Obviously, the place to start grouping is to separate different types of hay, like alfalfa or CRP or corn stalk or meadow hay.  But each cutting of hay probably is different from the other cuttings also, so there is another separation.  And no two fields or meadows are ever exactly the same, especially if they were cut more than two days apart, so that makes another grouping.  And what if part of the field was rained on before it was baled?  The hay made without rain damage probably will be different from hay with rain damage.

After you’ve made all these separations, which could result in quite a few groups of similar bales, then and only then are you ready to sample.  From each group gather a dozen or more cores from different bales or stacks and combine them into one sample.  Be sure to use a good hay probe that can core into at least one foot of the bale.

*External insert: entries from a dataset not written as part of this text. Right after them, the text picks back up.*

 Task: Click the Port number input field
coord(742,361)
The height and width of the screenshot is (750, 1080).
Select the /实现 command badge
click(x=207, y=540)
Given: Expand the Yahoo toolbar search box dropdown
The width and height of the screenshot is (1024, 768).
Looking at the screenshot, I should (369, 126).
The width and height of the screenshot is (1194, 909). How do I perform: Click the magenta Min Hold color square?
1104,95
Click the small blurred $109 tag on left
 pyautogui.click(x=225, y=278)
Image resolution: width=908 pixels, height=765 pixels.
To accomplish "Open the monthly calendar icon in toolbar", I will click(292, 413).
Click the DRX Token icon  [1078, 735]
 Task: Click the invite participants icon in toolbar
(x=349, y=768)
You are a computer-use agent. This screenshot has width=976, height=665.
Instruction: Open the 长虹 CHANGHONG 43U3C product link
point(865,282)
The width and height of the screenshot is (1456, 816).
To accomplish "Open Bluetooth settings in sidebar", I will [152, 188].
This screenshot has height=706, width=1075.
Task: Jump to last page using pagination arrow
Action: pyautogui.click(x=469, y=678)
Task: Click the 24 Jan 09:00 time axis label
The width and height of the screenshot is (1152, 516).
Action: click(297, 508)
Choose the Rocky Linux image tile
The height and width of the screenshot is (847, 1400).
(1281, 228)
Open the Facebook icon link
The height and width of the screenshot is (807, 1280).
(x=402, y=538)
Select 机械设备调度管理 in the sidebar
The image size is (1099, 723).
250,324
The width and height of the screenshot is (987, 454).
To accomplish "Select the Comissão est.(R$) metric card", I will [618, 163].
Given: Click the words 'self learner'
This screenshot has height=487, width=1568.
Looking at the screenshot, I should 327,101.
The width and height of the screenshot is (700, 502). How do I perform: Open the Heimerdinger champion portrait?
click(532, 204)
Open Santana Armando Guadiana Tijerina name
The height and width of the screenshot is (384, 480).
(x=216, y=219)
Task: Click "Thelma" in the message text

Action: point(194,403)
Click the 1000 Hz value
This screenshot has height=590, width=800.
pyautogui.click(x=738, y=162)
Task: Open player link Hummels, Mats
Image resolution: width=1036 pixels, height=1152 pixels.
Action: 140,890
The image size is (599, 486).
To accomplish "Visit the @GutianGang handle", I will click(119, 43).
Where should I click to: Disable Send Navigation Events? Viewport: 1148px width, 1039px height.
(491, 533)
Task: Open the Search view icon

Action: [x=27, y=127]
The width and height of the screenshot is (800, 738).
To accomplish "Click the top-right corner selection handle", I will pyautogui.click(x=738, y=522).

Finally, send these samples to a certified lab for tests of energy content and protein, maybe nitrates, and any other nutrients of interest to you.

Then use this information to feed your cattle as profitably as possible.

Bruce Anderson, U of Nebraska Forage Specialist

 

Managing Cow/Calf Hay Costs

One widely adopted hay making technology is the round bale. In 1892 the first stationary round baler was built and Allis Chalmers building the first moving round baler with a pickup in 1947. Two other types of baler followed in 1970 and 1972. The first was a ground rolled bale but the 1972 baler built by Vermeer had a bale chamber and a pickup in front. Many companies followed so that 15 or so were selling round balers by 1975. Round bales are convenient for hay making, feeding, transport and storage. But there are some limitations farmers and ranchers must be aware of. Round bales stored and fed outside can have as much as 50% loss. But if stored and fed inside that loss can be as low as 5-15%. Let’s take a look at the worst case example to illustrate just how costly high hay losses can be.

 

The University of Nebraska-Lincoln Beef website, beef.unl.edu, includes some representative budgets which include feed use with losses estimated at 15%. So actual intake of the amounts listed will be 85% of the hay amount listed. I will use the 2015 Central Nebraska budget as my example. With feed losses for hay set at 50%, ranchers would need. 0.31 tons more hay for cows and 0.47 tons more hay for 2 year olds. At $80 per ton for meadow hay, the additional hay needed with 50% loss adds $26.40 to feed cows and $37.40 to feed 2 year olds. A typical 300 cow herd, 84% mature cows and 16% 2-year olds, would spend $6652 for mature cows and $1795 more for 2-year olds, total $8847 more in hay due to high hay losses.

 

The next question then becomes where on this typical ranch the losses are occurring. Recommendations for storage loss reduction are in a Beef website article: http://beef.unl.edu/minimizing-storage-and-feeding-losses-round-bale-hay which shows where the losses occur and how to reduce them in storage. Another publication for the University of Missouri discusses ways to reduce feeding losses: http://extension.missouri.edu/p/G4570. These are good resources to utilize when looking for the hay losses on a ranch but when implementing those strategies calculate the cost of implementation. If the implementation costs are more than reduced feed costs, implementing those strategies would make the ranch worse off financially.